As of Thursday morning, the U.S. has reported more than 167,000 deaths due to COVID-19 and more than 5.2 million confirmed infections. The U.S. has accounted for a quarter of the world’s more than 20.7 million cases and 750,429 deaths.

  • Joe Biden renewed his call for a nationwide mask mandate to stop the spread of the covorna virus. “Every governor must wear a mask,” said the Democratic presidential candidate. “Experts estimate that it will save more than 40,000 lives in the next three months.” But many Republican administrators, especially those who work closely with Trump, are reluctant to demand face-to-face coverage. And Trump himself has only recently begun wearing masks in public. Yet top members of his administration have strongly urged the Americans to donate to them. “We want to wear 80-90 percent masks in public,” Giroir said Thursday. “When you walk alone in the woods, you do not need a mask. But when you walk people wear a mask.”
  • Dr. Anthony Fauci, director of the National Institute of Allergy and Infectious Diseases, which has endured an attempt by the White House, had an answer ready when asked how much longer Americans should wear masks and fight the pandemic . “How long we have to do this depends entirely on us,” Fauci said during a National Geographic interview. “If we continue to run away from the reality of the need to do so, it can persist and drag on.” Fauci has lured Trump’s ore – and even death threats from some of his supporters – to the opposite of the Pink predictions made by the president about the progress of the pandemic. Asked about the threats, Fauci said “it is a reflection of the division in the country.”
  • People in New York died of COVID-19 at the start of the pandemic, about the same rate as they did of the Spanish flu back in 1918, according to a new study published in JAMA Network Open. Researchers focused on two periods of 61 days: March 11 though May 11 this year and the 61 days of October and November 1918, when the impact of flu was at its peak. The study found that during the peak of the 1918 pandemic, 287 per 100,000 New Yorkers died per month, while before this year’s pandemic, 202 per 100,000 New Yorkers per month died. The Spanish flu, which got its nickname when King Alfonso XIII of Spain contracted and survived it, killed approximately 50 million worldwide and 675,000 in the US alone. New York has, since the start of the COVID-19 pandemic, been able to flatten the curve.

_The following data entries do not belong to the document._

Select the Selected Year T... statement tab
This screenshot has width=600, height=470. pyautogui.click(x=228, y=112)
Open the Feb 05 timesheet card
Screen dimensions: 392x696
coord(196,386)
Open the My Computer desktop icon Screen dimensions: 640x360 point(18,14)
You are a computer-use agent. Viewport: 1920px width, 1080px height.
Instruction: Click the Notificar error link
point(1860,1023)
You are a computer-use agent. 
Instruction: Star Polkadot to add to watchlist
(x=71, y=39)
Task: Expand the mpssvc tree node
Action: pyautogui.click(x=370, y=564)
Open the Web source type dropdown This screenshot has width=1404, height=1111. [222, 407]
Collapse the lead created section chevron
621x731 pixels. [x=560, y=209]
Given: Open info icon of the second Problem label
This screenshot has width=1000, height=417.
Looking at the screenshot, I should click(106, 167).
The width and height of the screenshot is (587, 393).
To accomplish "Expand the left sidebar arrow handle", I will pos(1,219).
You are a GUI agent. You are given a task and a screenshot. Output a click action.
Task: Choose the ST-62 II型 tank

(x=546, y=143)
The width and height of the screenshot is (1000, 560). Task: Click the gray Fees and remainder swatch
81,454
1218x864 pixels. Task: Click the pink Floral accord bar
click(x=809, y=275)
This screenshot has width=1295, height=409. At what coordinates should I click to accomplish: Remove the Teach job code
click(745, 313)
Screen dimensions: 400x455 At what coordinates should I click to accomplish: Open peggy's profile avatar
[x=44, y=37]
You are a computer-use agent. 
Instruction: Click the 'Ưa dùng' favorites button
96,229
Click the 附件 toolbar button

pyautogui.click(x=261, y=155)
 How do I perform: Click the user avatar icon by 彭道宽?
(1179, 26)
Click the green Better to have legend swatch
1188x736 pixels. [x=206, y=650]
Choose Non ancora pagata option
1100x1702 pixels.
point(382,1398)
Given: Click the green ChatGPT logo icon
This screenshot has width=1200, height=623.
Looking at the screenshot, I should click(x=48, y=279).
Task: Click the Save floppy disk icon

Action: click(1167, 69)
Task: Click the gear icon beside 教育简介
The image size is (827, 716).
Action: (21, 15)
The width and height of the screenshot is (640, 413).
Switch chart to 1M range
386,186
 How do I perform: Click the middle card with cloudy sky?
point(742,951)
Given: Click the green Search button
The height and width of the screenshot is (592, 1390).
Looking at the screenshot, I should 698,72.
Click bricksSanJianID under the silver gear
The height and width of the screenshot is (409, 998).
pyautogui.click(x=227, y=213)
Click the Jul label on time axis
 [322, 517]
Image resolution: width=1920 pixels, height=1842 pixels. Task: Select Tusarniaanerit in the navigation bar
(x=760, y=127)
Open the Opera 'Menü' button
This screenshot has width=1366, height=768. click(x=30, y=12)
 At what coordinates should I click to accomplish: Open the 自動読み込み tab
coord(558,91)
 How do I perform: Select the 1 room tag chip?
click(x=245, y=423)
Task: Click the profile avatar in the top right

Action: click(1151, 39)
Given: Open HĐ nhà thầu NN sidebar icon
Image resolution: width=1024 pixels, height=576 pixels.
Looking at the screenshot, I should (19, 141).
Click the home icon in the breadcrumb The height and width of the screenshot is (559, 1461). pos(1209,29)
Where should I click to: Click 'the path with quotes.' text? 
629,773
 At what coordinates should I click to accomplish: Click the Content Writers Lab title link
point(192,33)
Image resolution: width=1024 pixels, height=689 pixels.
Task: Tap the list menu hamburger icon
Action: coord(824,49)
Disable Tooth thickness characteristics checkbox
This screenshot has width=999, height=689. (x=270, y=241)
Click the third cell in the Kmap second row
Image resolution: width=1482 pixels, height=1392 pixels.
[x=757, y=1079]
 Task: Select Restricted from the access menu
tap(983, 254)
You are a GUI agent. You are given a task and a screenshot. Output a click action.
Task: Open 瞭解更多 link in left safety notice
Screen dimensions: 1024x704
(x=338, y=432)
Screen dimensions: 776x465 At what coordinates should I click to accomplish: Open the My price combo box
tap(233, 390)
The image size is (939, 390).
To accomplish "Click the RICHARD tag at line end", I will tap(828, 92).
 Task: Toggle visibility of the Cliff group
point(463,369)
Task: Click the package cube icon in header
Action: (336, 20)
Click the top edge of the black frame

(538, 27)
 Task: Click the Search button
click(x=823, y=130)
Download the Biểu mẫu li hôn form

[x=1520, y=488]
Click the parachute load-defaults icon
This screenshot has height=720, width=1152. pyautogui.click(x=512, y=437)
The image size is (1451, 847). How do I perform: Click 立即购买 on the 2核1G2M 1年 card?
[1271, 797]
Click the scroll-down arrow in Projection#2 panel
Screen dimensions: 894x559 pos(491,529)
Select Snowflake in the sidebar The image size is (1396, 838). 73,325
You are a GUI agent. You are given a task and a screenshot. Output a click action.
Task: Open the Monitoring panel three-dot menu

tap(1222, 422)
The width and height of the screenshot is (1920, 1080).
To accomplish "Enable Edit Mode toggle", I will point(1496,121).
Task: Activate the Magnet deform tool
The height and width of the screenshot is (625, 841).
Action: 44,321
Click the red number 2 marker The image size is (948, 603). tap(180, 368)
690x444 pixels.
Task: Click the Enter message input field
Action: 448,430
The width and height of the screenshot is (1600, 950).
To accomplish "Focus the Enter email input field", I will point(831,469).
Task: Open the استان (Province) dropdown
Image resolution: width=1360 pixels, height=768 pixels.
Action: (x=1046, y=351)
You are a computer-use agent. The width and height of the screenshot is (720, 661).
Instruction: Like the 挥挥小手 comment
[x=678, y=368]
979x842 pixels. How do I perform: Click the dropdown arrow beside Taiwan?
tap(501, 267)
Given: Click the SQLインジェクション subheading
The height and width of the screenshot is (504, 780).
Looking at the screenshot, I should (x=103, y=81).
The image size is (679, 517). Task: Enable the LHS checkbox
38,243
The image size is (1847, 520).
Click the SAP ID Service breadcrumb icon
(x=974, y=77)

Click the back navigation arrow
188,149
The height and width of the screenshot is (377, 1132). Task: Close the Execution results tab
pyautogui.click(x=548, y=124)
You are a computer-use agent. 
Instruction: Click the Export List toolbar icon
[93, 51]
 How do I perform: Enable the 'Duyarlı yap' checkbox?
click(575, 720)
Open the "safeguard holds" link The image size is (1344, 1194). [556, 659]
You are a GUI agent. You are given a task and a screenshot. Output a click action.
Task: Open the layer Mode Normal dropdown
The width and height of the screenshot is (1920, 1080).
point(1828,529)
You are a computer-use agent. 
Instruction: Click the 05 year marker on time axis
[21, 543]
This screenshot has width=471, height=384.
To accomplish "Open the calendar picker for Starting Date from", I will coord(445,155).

  • Kentucky Gov. Andy Beshear asked school districts in his state not to defy his order to delay instruction in person until September 28, as the number of cases of coronavirus continues to climb. “While we are desperate to get our kids back, I also want it to work,” he said. Kentucky registered 1,163 new cases Wednesday, including 39 in children under five.
  • The pandemic is thought to have spread across the world from Wuhan, China. But now Chinese officials are afraid that the virus could return to their country through frozen food shipments from countries such as Brazil and Ecuador, where the plague is smelling. Inspectors in three Chinese cities have reported that COVID-19 has been discovered over imported frozen food over the span of four days.

Joe Murphy and Nigel Chiwaya contributed.